Binary weight backward function

I want to make an Autoencoder with binary weights at the first layer. You can see attached the network layout:


(Source)
I think I have succesfully implemented almost everything except the backward for binary layer. I am still a beginner in NN’s so I really need help to make this network better.
Here are my results right now:

But as you can see this is far from perfect. The problem is that I should also optimize the binary filters to get the best result. Here is a part of my code:

class BinaryFilterLayer(nn.Module):
  def __init__(self,number_of_features):
    super(BinaryFilterLayer, self).__init__()
    self.number_of_features = number_of_features
    # Generating the initial binary filters (only 0 and 1)
    self.weight = nn.Parameter(torch.randint(high = 2,size=(1,self.number_of_features,128,128)).float())

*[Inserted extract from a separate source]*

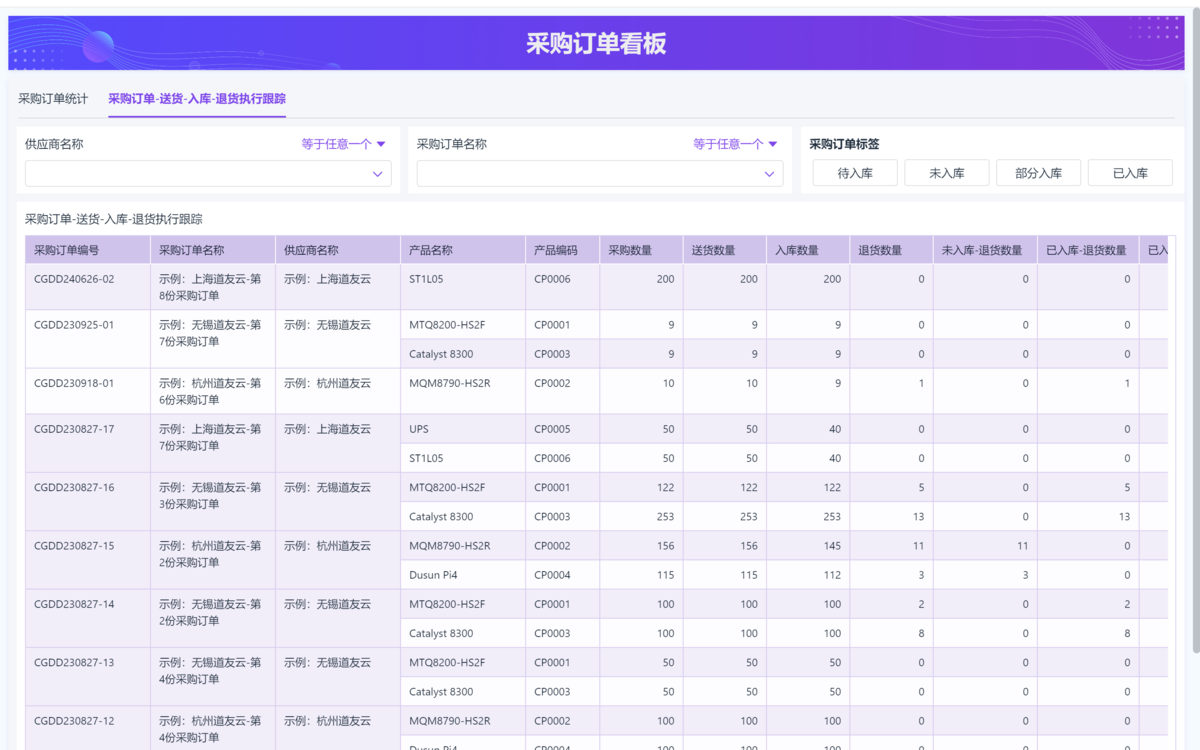Toggle the 部分入库 tag filter
Screen dimensions: 1200x750
click(x=1038, y=173)
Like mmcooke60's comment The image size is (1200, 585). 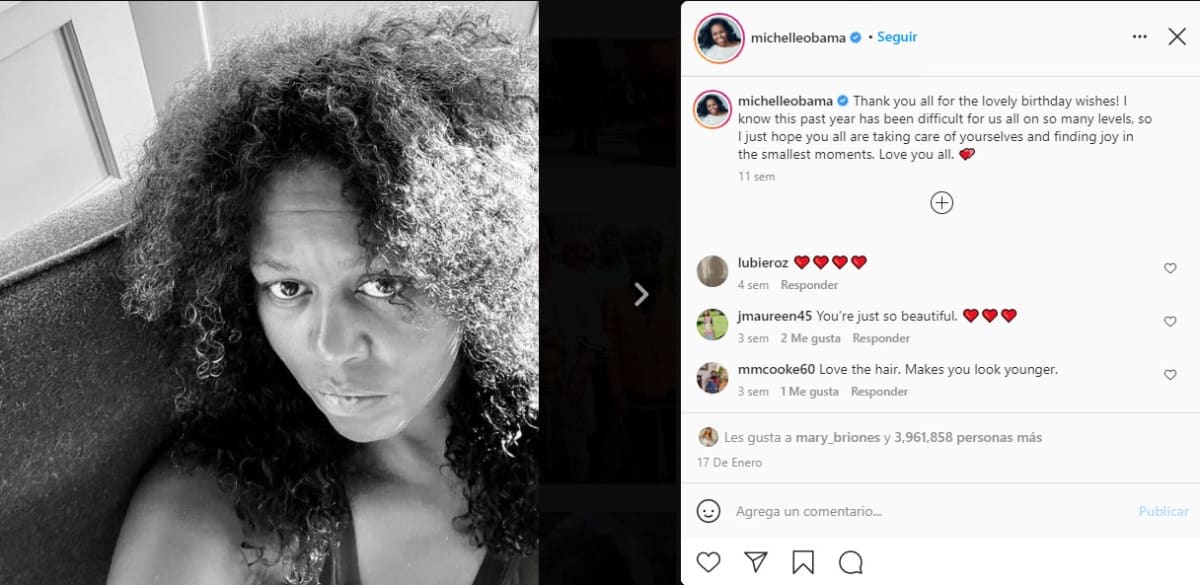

  def forward(self, input):
      output = input * self.weight
      return output
  # here i need the backward but i dont really know how


class Model(nn.Module):
  def __init__(self,encoding_dim):
    super(Model, self).__init__()
    self.encoding_dim = encoding_dim
    # Encode
    self.binary_filters = BinaryFilterLayer(self.encoding_dim)

    # Decode
    self.decoder = nn.Sequential(
                    nn.LayerNorm(self.encoding_dim),
                    nn.Linear(self.encoding_dim,128*128),
                    nn.LayerNorm(128*128),
                    nn.ReLU(),
                    Reshape(128,128),
                    nn.Conv2d(1,64,kernel_size= 9,padding=2),
                    nn.BatchNorm2d(64),
                    nn.ReLU(),
                    nn.Conv2d(64,32,kernel_size= 1,padding=2),
                    nn.BatchNorm2d(32),
                    nn.ReLU(),
                    nn.Conv2d(32,1,kernel_size= 5,padding=2),
                    nn.BatchNorm2d(1),
                    nn.Sigmoid()
                    )

  def sumfunc(self,x):
    x = torch.sum(x,dim=3)     # maybe there is an efficient way but this should work well also i guess
    x = torch.sum(x,dim=2)
    return x/(128*128)            # not sure if i need to normalize here but probably not
  
  def forward(self, x):
    x = self.binary_filters(x)  # multiply with binary layers
    x = self.sumfunc(x)        # get the sum of each layer
    x = self.decoder(x)        # decode
    return x 
  

Can somebody help me to optimize these binary filters? Or is there a better way to make this network working better?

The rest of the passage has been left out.